Your objective: Reproduce the records below word for word, omitting the pictures.

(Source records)
· · · · · · ·

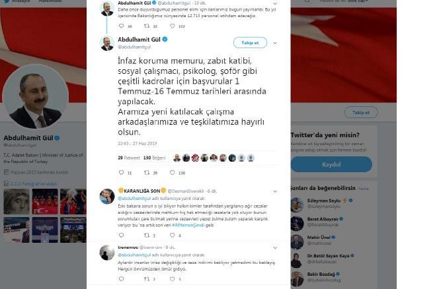Open the #AfHemenŞimdi hashtag link
The image size is (443, 289).
pyautogui.click(x=188, y=225)
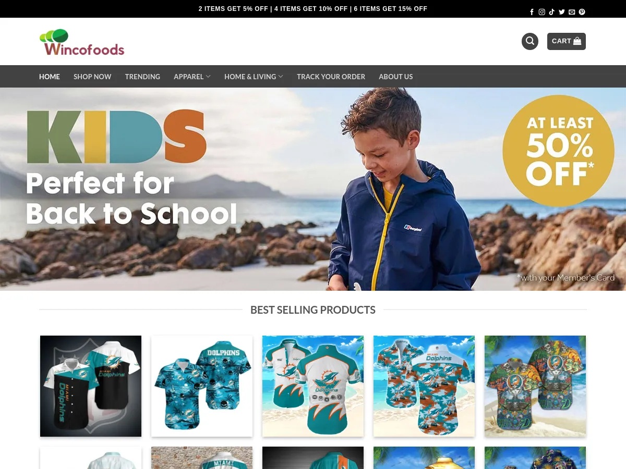Viewport: 626px width, 469px height.
Task: Select Trending in the navigation bar
Action: pos(142,77)
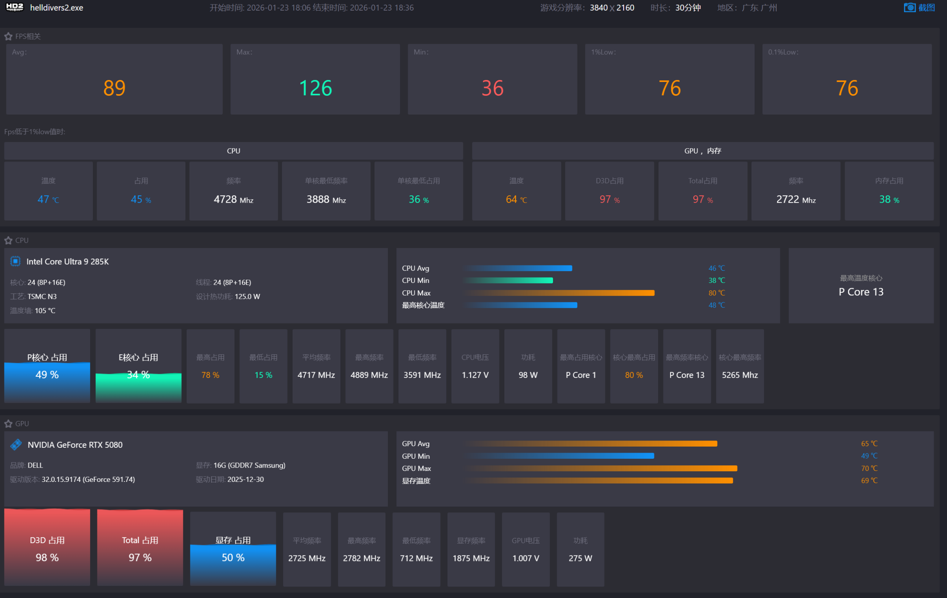Click the E核心 占用 34% tile

(x=138, y=366)
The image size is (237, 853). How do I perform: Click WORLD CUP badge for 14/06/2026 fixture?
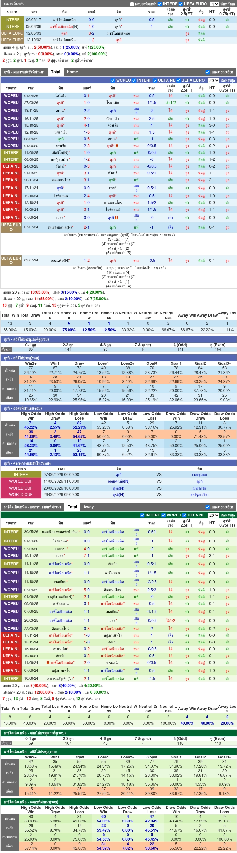pyautogui.click(x=21, y=481)
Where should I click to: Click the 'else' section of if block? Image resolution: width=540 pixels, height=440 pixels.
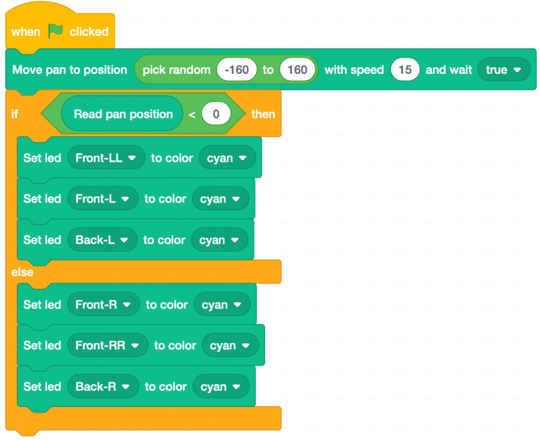pyautogui.click(x=22, y=272)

· · · · · · ·

Task output:
Open the #AfHemenŞimdi hashtag link
The image size is (443, 289).
pyautogui.click(x=188, y=225)
Viewport: 626px width, 469px height.
Task: Select Trending in the navigation bar
Action: pos(142,77)
Click the E核心 占用 34% tile

(x=138, y=366)
The image size is (237, 853). How do I perform: Click WORLD CUP badge for 14/06/2026 fixture?
pyautogui.click(x=21, y=481)
Where should I click to: Click the 'else' section of if block? Image resolution: width=540 pixels, height=440 pixels.
pyautogui.click(x=22, y=272)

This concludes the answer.